As oil reserves in the Middle East deplete, EOR seems to be the only plausible way left for regional producers to extract the remaining crude trapped in tricky geological formations

Special Report: Development through enhancement
Special Report: Development through enhancement

Let’s face it: the easy-to-drill oil reserves in the GCC are declining steadily, and the region’s oilfields, although nowhere close to drying up, are left with crude that lies underneath complex geological structures and carbonate formations. This trapped oil is difficult to extract through the traditional drilling methods that the regional oil producers have relied upon for decades.

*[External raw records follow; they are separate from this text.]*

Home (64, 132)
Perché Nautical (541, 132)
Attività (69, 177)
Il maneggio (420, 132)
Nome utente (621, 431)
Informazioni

Enter enhanced oil recovery (EOR) technology – a scientific approach to procuring oil locked in challenging reserves, which in due course will emerge to be a viable solution for regional producers to not only stem the depletion of oil wells, but to extract the most out of the reserves.

EOR, as an oil-producing technique, has been in use in the GCC for many years now. While in the past, the application of EOR methods in the region has been limited to just a handful of reservoirs, however, the technology’s demand is now growing as NOCs battle global competition to maintain or increase their market share by raising oil output. Oman and the UAE, which both face geological challenges in their oil production, are on the front line of implementing EOR methodology.

EOR’s popularity in the regional upstream sector has also risen by virtue of another benefit of the technology: cost-efficiency. As companies acclimatise to the reality of low oil prices, a wave of transformations is sweeping the region, and investments in exploration and production are going to decline as a result of economic diversification efforts.

Consequently, regional oil producers, with defined financial strength, are going to have to do more with less. This translates into a need to optimise production from their existing assets.

As a natural corollary, spending on improvements in the science behind EOR solutions – and specifically on those methods that are customised to address the region’s particular geological challenges – is going to increase rapidly.

As a result, international providers of EOR technology, with experience working on successful project executions, are being attracted to this market, as illustrated by the numerous NOCs now working with foreign players to begin the EOR process for their oilfields.

In one such case, the UAE’s ADNOC has collaborated with Germany’s Wintershall to conduct EOR feasibility studies for the Shuwaihat oilfield in Abu Dhabi – an initiative involving chemical EOR techniques that has shown positive results to date.

Another successful pilot project has been carried out in Oman, where PDO and US-based Glasspoint have worked together to complete the test-run of a solar EOR initiative. This involves harnessing the sun’s heat in a glasshouse-type structure in order to generate steam that can be used as an alternative to expensive gas-burning to extract oil from the Amal oilfield in the desert landscape of southern Oman.

Global oilfield services major, Halliburton, meanwhile – Oil & Gas Middle East’s Knowledge Partner for this Special Report – gives details of its engagement in EOR work in the region on pages 104-105.

It seems beyond doubt that many more collaborations and ventures in the field of EOR will – and should – follow.